▶ **Required work**: The expected output is a copy of every line in the records with the string "comment".

[Pixel coordinate grounding data]
■ ■ ■ ■

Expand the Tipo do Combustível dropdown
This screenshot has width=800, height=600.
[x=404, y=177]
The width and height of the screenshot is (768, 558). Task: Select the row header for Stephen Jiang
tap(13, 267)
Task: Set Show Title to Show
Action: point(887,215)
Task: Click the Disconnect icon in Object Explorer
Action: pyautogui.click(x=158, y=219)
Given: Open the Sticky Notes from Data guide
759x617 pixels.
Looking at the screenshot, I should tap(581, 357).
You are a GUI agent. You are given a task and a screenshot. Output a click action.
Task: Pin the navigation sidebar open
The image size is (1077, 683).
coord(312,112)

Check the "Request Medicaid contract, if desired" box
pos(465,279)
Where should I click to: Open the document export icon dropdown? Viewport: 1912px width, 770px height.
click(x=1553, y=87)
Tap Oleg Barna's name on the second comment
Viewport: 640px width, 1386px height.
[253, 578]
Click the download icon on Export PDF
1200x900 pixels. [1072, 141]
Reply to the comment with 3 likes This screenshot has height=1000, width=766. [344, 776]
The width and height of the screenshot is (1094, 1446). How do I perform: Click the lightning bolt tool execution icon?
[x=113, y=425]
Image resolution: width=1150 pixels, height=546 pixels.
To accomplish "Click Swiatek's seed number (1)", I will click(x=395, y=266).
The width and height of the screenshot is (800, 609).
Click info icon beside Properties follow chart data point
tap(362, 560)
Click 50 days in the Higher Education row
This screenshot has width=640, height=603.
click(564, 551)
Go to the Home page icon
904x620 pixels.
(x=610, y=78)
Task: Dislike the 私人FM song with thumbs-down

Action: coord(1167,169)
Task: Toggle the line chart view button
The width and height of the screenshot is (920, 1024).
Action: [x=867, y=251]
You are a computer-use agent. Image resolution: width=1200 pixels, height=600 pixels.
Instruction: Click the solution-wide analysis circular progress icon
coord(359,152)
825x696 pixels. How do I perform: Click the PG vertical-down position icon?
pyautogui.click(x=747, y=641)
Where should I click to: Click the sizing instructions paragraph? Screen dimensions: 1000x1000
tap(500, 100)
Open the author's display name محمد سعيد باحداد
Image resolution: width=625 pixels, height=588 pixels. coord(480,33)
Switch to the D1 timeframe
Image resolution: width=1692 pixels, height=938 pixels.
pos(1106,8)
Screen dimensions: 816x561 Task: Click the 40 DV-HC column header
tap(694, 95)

■ ■ ■ ■

▶ **Output for this exercise**:
Tap Oleg Barna's name on the second comment
Reply to the comment with 3 likes This screenshot has height=1000, width=766. [344, 776]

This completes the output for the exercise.